Ejection seats are used to rescue a pilot when the plane is lost. Ejection seats are characterized by high dynamic pressured during the parachute inflation as the planes often fly low and fast. Some seats are also able to operate at supersonic conditions.
X-15 was a hypersonic rocket plane which flew at the edge of space. X-15 ejection seats were unlike any other aircraft or spacecraft ejection system. The escape system needed to function at a velocity up to Mach 4, dynamic pressure up to 1500 psi and altitude up to 120,000 feet.

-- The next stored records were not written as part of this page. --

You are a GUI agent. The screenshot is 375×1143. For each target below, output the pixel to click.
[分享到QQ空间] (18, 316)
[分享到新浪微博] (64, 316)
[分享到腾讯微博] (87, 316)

Due to weight and time restrictions, it was not feasible to have an escape capsule for the pilot. Therefore, the MC-2 Pressure Suit was used as both breathing and windblast protection. The cockpit along with the suit below the neck was pumped with nitrogen for cooling and fire protection and pure oxygen was supplied in the helmet. There were serious concerns of nitrogen leaking into the helmet which fortunately did not materialise. It was expected that deployment at high Mach numbers would still lead to burns to the head, knees & toes.

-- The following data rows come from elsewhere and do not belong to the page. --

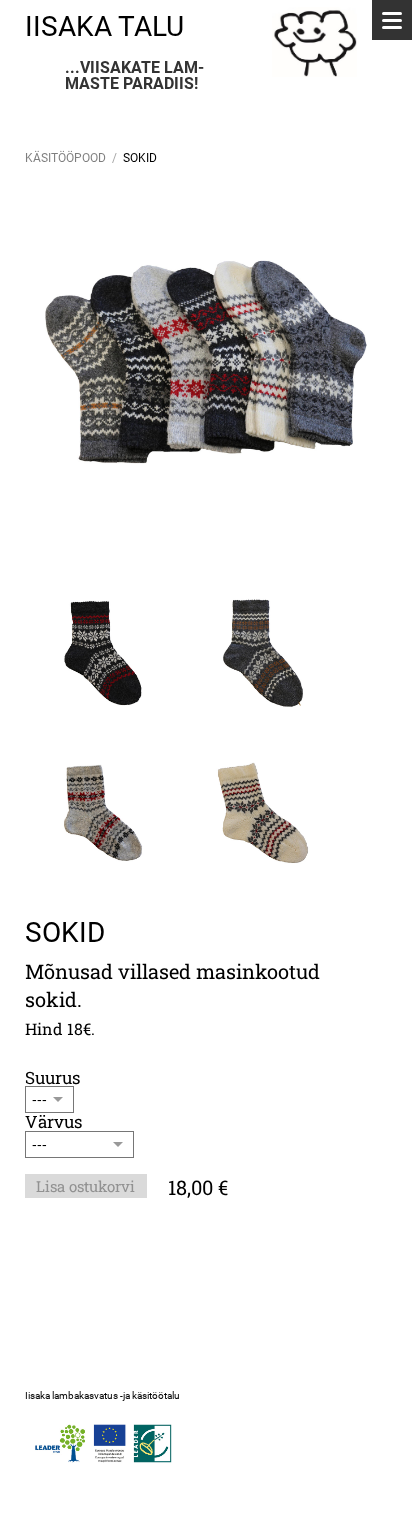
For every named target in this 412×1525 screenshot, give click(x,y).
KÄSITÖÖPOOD (65, 158)
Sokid (140, 158)
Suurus (52, 1077)
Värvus (53, 1121)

The vertical ejection velocity had to be high so as to clear the pilot of the supersonic shock wave. This implied a high shock load along the spine of the pilot. In order to alleviate this, a plaster cast of the pilot’s bum was made and subsequently the custom seat was carved out of balsa wood. Arms and leg restraints were used for both injury and windblast protection at high Mach numbers. There was also a heating unit in the pilot’s helmet to keep the visor clear of ice build-up.

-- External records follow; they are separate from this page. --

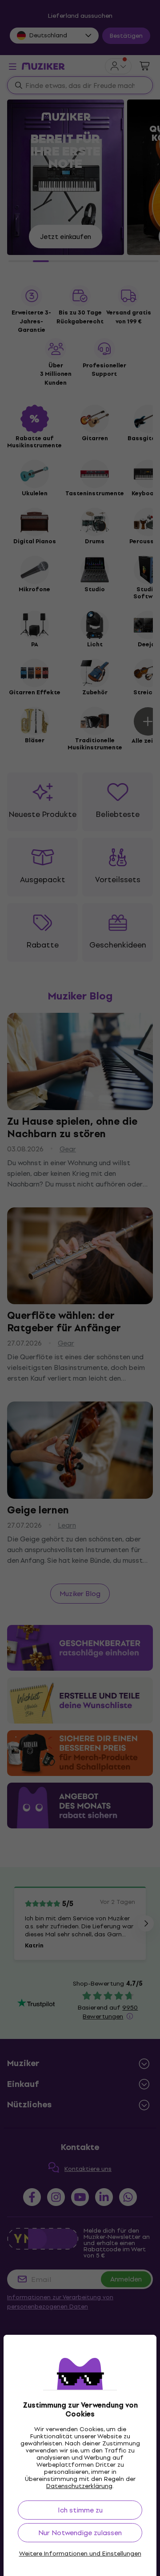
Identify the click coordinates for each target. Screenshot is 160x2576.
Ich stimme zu (80, 2510)
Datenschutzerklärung (79, 2486)
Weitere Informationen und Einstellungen (80, 2553)
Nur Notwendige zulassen (80, 2532)
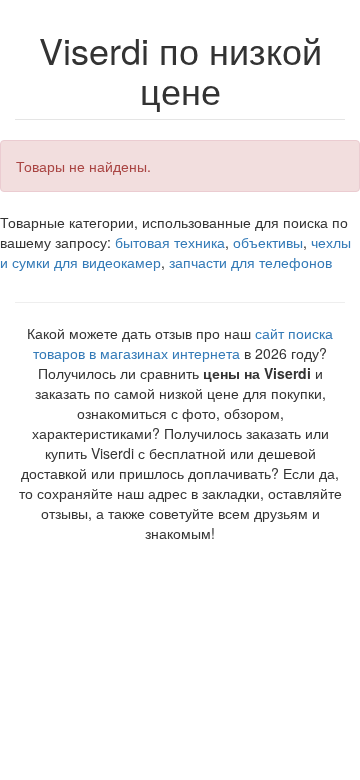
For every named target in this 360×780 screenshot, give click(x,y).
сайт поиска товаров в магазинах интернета (183, 343)
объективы (268, 242)
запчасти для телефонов (250, 262)
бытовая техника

As a drogue parachute couldn’t be deployed at Mach 4, solid wings & telescopic booms that extended rear and outward were deployed from the seats after ejection to stabilise the ejection seat.
The pilot was attached to the seat until 15000 feet, after which the seat and the pilot separated and the pilot moved to the pressure suit oxygen supply. After which, the pilot chute and subsequently the main parachute are deployed.